On March 15 in San Francisco, Tom Davenport addressed a plenary session at Data Driven Business Week, calling his presentation The New Quantitative Era: Creating Successful Business Change with Analytics. SDC was there.
On March 15 in San Francisco, Tom Davenport addressed a plenary session at Data Driven Business Week, calling his presentation The New Quantitative Era: Creating Successful Business Change with Analytics. SDC was there.
Davenport reflected on the long way we’ve come from “operations research or intuitive guiding” (as described by the CEO of UPS in 1945) to today’s world of examining digital data using Web analytics, HR analytics, actuarial, predictive, marketing and supply chain analytics.
We are now in a time of “convergence” as more sophisticated and prolific data meet advances in programming and data interpretation. The potential is there for helping managers make better decisions, but this convergence requires companies to re-engineer their business processes. And Davenport claims there’s “not much interest” in re-engineering in most large companies.
Based on his extensive experience studying and advising them, he stated flatly, “Most organizations won’t re-engineer.”
Organizations must first be willing to ask themselves, “What decisions can be improved?” Analytics can help identify those decisions so mistakes can then be reviewed and improvements made..
In a study done with SAS, Davenport looked at 57 corporate decisions that led directly to improvements in business processes. He found that the most common intervention leading to those improvements was the use of analytics. Such use forces changes in culture and leadership. Analytics allows companies to work with better data, improve their business process and better educate their decision makers.
But analytics alone is not the answer, said Davenport. ”Don’t just bring analytics.”
From the SAS Decisions white paper Davenport offered the examples of Stanley Tools with its Center of Excellence and Chevron, which institutionalized a decision making process and developed a culture of honesty and self-examination.
“Analytics needs new relationships,” he said.
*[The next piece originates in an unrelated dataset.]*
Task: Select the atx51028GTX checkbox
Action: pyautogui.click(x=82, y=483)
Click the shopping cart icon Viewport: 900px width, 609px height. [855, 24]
These relationships – with IT, business decision makers and outside ecosystem members – require communications skills that are critical but rarely taught in schools.
“Relationship skills are the hardest to train,” Davenport said, suggesting that one approach could be to assign analysts to business unit leaders.
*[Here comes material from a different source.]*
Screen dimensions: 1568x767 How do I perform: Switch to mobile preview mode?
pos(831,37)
As Karl Kempf of Intel once said, “It’s not about the math.” Kempf set two relationship goals:
- Get the business person to have a little interest and respect for the math person.
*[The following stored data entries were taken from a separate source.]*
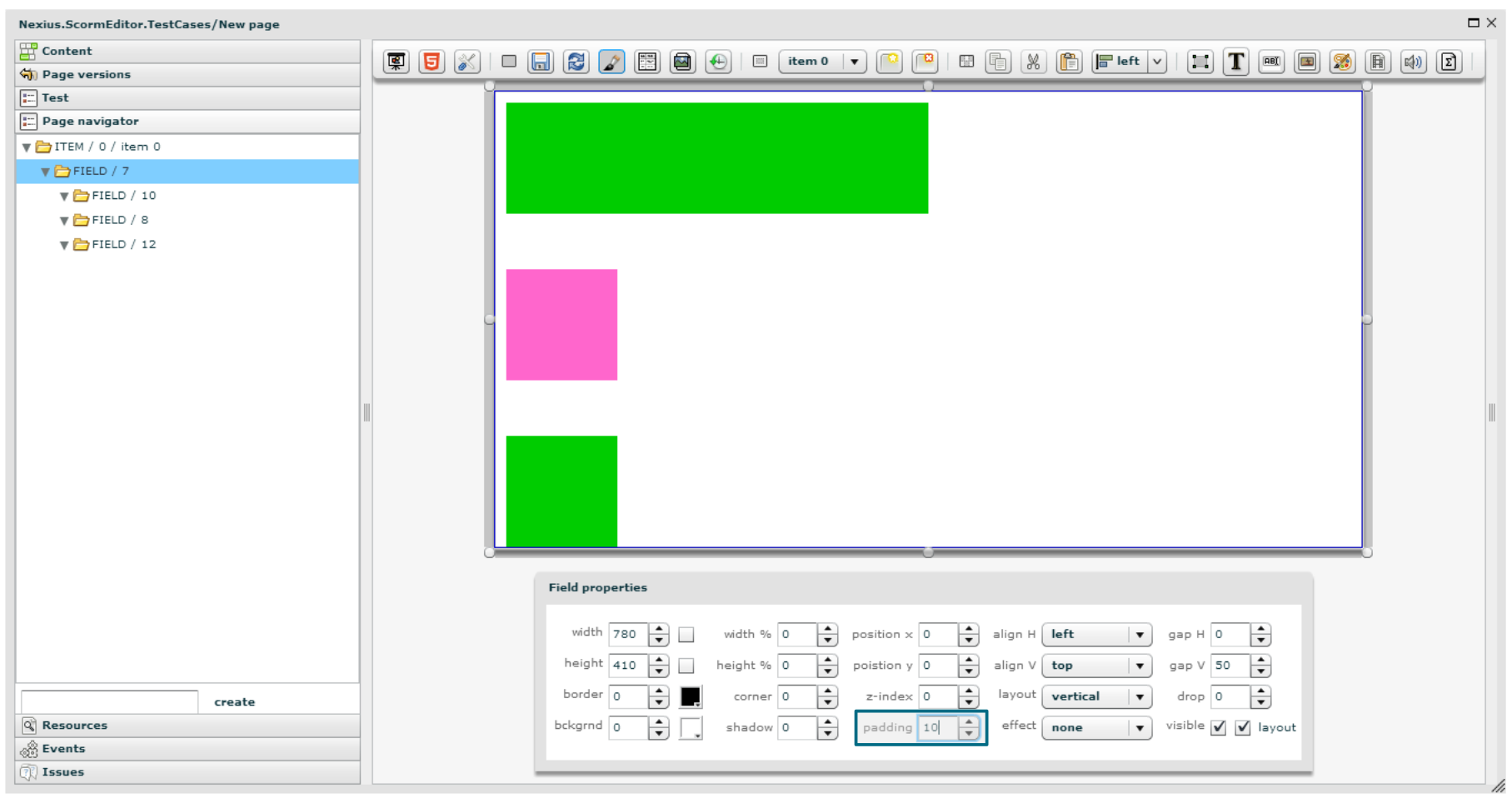Viewport: 1512px width, 803px height.
Task: Click the sigma formula icon
Action: click(1449, 62)
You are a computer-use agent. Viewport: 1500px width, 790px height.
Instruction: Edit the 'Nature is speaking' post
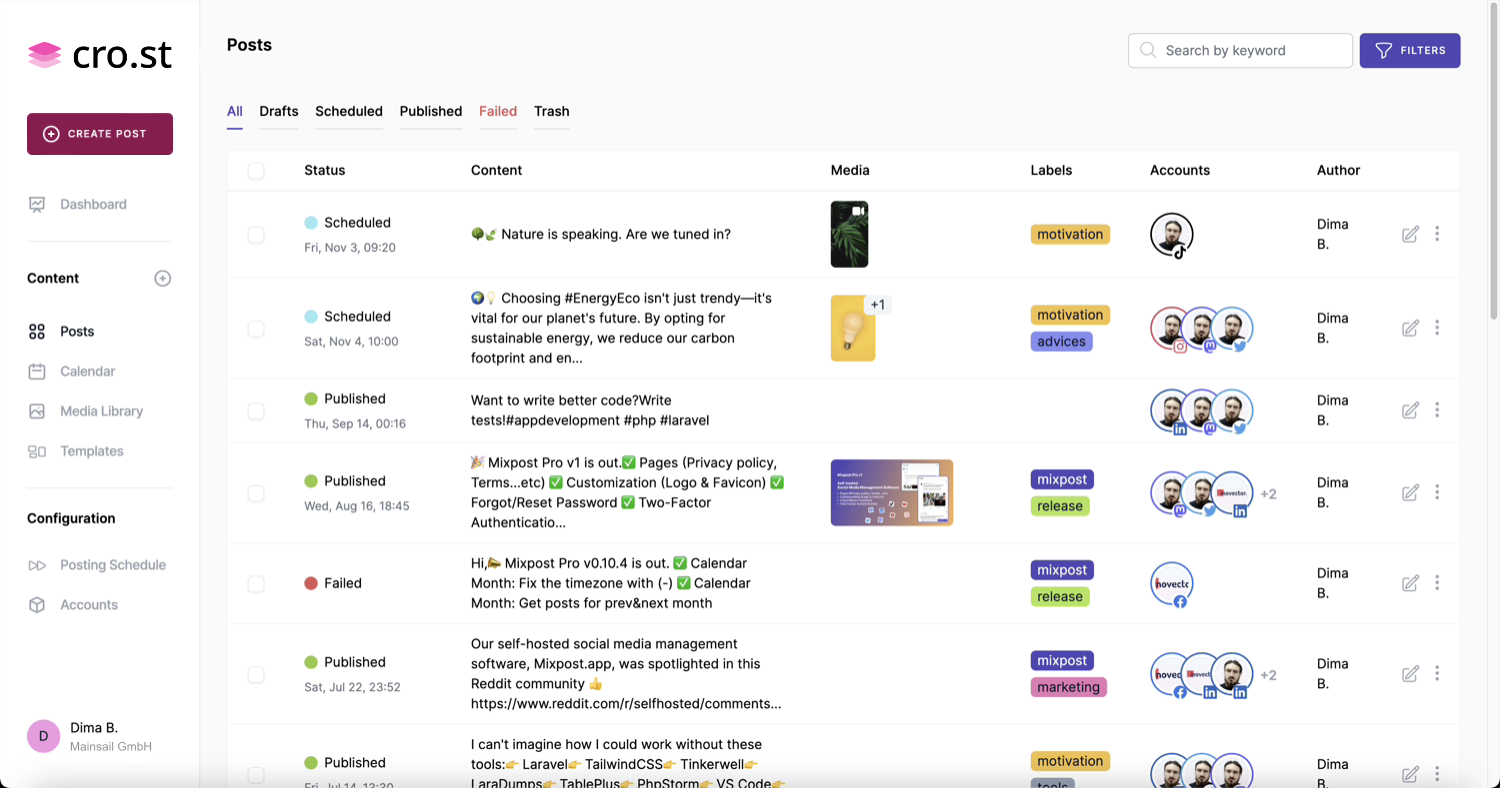point(1410,234)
- Get the math person to have a big interest and a lot of respect for the business person.
“The math person,” said Davenport, “must understand the intuition and speak the language of the business person.” Analysts must learn and adopt new skills, such as telling stories with data, standing firm when necessary, helping to frame decisions. “Don’t just identify the problem,” he said, “fix it.”
Much as it’s been tried, Davenport explained, analytical self-service for business managers has not caught on. A new analytics culture is called for. In this culture facts, evidence and analysis are the primary elements in decision making. Where there aren’t facts, the emphasis is on testing and learning. There is a “free pass for pushback” in decision making. In this culture, it’s important to demand, “Where’s the data?” and to never rest on your analytical models. Keep improving them.
On the management side, analytics culture demands new approaches, Davenport suggesting analytical leaders at every level. Analytics culture is not business as usual, but it offers an opportunity to transform the industry..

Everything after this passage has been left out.